EXERCISE DESCRIPTION → The expected output is the line bearing "Zum Programm (82, 2035)" followed by all remaining lines of the records, each restated word for word.

LISTED ENTRIES →
-- Opening Marker --

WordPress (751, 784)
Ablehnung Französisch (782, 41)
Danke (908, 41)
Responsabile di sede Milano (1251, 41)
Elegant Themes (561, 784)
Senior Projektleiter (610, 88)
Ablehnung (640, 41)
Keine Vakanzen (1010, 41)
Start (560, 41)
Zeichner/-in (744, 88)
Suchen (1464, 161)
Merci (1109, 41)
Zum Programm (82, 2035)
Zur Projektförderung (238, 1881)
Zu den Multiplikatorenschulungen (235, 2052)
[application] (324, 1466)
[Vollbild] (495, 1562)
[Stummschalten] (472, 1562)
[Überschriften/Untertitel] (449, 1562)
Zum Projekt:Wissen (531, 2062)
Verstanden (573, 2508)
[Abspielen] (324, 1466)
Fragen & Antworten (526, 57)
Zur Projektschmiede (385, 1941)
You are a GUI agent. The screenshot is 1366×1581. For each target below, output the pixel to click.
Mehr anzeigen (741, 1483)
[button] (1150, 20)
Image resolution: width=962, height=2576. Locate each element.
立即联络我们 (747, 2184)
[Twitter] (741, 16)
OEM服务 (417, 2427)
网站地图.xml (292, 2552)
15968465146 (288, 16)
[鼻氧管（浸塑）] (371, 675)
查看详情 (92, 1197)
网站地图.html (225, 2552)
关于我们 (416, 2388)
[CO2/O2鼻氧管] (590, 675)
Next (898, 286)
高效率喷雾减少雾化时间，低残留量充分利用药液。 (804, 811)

-- Closing Marker --

YOUR RESPONSE →
Zum Programm (82, 2035)
Zur Projektförderung (238, 1881)
Zu den Multiplikatorenschulungen (235, 2052)
[application] (324, 1466)
[Vollbild] (495, 1562)
[Stummschalten] (472, 1562)
[Überschriften/Untertitel] (449, 1562)
Zum Projekt:Wissen (531, 2062)
Verstanden (573, 2508)
[Abspielen] (324, 1466)
Fragen & Antworten (526, 57)
Zur Projektschmiede (385, 1941)
You are a GUI agent. The screenshot is 1366×1581. For each target below, output the pixel to click.
Mehr anzeigen (741, 1483)
[button] (1150, 20)
Image resolution: width=962, height=2576. Locate each element.
立即联络我们 (747, 2184)
[Twitter] (741, 16)
OEM服务 (417, 2427)
网站地图.xml (292, 2552)
15968465146 (288, 16)
[鼻氧管（浸塑）] (371, 675)
查看详情 (92, 1197)
网站地图.html (225, 2552)
关于我们 (416, 2388)
[CO2/O2鼻氧管] (590, 675)
Next (898, 286)
高效率喷雾减少雾化时间，低残留量充分利用药液。 (804, 811)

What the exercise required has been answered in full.